Pasternak died in the year 1960, just as the hero of his novel dead, from a heart attack, but in his case this occurred in solitude, and as a complication of pneumonia. Word of his death was published in a few lines in the Writer’s Association paper, and yet over ten thousand people came to his funeral. The Soviet Government, the Communist Party and the Writer’s association did not send representatives. The renowned Pianist Sviatoslav Teofilovich Richter played melodies of Chopin that were beloved by Pasternak. The writer Korney Ivanovich Chukovsky delivered a eulogy in which he said that “Pasternak was a glorious warrior who showed us all how a writer must be ready to defend his ideas, without fear and without consideration of the opinions of his own contemporaries, so long as he is convinced that his words are truth and that the principles he is fighting for- are holy”.

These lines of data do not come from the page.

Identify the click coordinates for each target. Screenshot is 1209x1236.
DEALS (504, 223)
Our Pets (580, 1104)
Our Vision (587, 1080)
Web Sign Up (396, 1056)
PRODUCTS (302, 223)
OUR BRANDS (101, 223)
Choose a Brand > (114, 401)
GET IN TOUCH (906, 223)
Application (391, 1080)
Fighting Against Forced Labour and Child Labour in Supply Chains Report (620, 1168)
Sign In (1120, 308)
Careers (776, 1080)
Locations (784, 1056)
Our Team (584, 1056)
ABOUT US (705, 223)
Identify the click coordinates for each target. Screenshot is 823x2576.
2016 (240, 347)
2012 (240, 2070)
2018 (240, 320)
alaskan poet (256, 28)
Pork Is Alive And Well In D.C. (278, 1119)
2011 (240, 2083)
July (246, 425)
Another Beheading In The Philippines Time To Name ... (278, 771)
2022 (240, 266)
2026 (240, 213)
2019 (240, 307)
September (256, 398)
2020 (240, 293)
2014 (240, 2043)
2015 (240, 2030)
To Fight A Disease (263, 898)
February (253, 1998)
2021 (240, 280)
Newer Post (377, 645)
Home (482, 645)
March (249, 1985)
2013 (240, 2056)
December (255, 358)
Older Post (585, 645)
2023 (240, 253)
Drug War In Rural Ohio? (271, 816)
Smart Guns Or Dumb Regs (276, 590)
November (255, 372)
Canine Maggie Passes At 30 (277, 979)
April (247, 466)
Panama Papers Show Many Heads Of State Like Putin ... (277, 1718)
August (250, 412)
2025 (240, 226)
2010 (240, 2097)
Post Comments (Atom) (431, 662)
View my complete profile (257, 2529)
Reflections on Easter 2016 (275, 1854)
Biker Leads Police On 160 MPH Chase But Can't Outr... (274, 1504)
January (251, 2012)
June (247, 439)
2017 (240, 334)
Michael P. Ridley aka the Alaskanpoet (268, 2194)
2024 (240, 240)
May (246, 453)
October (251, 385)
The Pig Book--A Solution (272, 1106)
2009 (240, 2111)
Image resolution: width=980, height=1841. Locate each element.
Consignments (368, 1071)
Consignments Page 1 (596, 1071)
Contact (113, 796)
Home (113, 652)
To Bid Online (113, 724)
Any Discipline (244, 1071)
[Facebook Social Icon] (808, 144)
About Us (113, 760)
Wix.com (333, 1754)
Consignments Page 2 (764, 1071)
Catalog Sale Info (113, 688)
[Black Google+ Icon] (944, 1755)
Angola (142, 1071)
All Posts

Boris Pasternak left a widow, Zinaida, and two sons, Yevgeny, an architect, and Leonid, a writer. His two sisters, who lived in London at the time were denied entry to the Soviet Union. In a poem found after his death (Again, much like his protagonist Doctor Zhivago), he wrote: I died as a trapped animal… somewhere, there is freedom and light… behind me rises the din of the chase and there is nowhere to run to… whatever may be, I stand at the edge of my grave and believe that in due time good will triumph over evil”.
Five years after his death, in 1965, the Hollywood film “Doctor Zhivago”, based on his novel, reached the screens, directed by David Lane. The movie remains one of the ten most profitable movie films of all times.